Customize the health check threshold value for the following parameters:

  • Metric: To list the metrics that can be configured, use the command:

    
    Router(config)#healthcheck metric ?
      cpu            cpu configurations(cisco-support)
      fabric-health  fabric configurations(cisco-support)
      filesystem     Filesystem usage configurations(cisco-support)
      fpd            FPD configurations(cisco-support)
      free-mem       free memory configurations(cisco-support)
      shared-mem     shared memory configurations(cisco-support)
    

    For example, to change the preset value of CPU metric, use the command:

    
    Router(config)#healthcheck metric cpu ?
       threshold minor, severe or critical threshold
       avg_cpu_util 1min, 5min or 15min
            ios(config)#healthcheck metric cpu threshold ?
            minor       minor threshold in %
            severe      severe threshold in %
            critical    critical threshold in %
          
  • Disable or enable metrics to selectively filter some metrics.

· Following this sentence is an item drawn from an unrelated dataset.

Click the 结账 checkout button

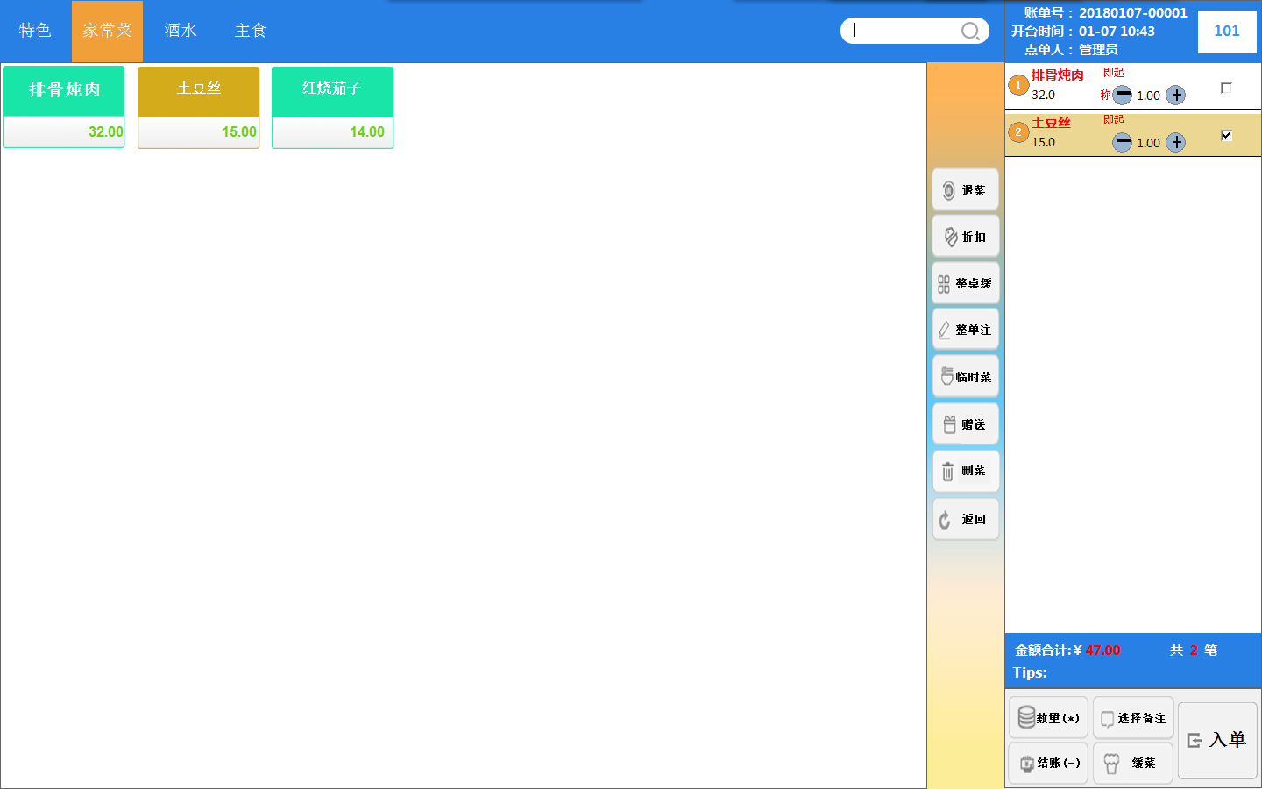(1048, 763)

By default, all metrics are enabled.

    
    Router(config)#[no] healthcheck metric cpu disable
    Router(config)#[no] healthcheck metric free-mem disable
    

Monitoring Infrastructure Services

This task explains how to check the health of the infrastructure services of a system. The data can be queried by both CLI and NETCONF RPC, and can also be streamed using telemetry.

Procedure


Step 1

Check the health status of the infrastructure metrics in the system. By default, the router software enables the health check for infrastructure services.

Example:

The below example shows how to obtain the health-check status for the platform metric:
Router# show healthcheck metric platform
Platform Metric State: Normal ==========> Health of the metric
Last Update Time: 25 Jun 05:17:03.508172 =====> Timestamp at which the metric data was collected
Platform Service State: Enabled =====> Service state of Platform
Number of Racks: 1 ======> Total number of racks in the testbed
Rack Name: 0 
Number of Slots: 12
Slot Name: RP0 
Number of Instances: 2
Instance Name: CPU0 
Node Name 0/RP0/CPU0 
Card Type 8800-RP 
Card Redundancy State Active 
Admin State NSHUT 
Oper State IOS XR RUN

Example:

The below example shows how to obtain the health-check status for the redundancy metric:
Router# show healthcheck metric redundancy
Redundancy Metric State: Normal ==========> Health of the metric
Last Update Time: 25 Jun 05:21:14.562291 =====> Timestamp at which the metric data was collected
Redundancy Service State: Enabled =====> Service state of the metric
Active: 0/RP0/CPU0
Standby: 0/RP1/CPU0
HA State: Node Ready
NSR State: Ready

Step 2

Disable health-check of any of the metrics, if required. By default, all metrics are enabled.

Example:

The below example shows how to disable the health-check status for the platform metric:
Router(config)# healthcheck metric platform disable
Router(config)# commit

Example:

The below example shows how to disable the health-check status for the redundancy metric:
Router(config)# healthcheck metric redundancy disable
Router(config)# commit

Monitoring Counters

This task explains how to check the health of the counters of a system. The counter values that can be monitored are interface-counters, asic-errors and fabric-statistics.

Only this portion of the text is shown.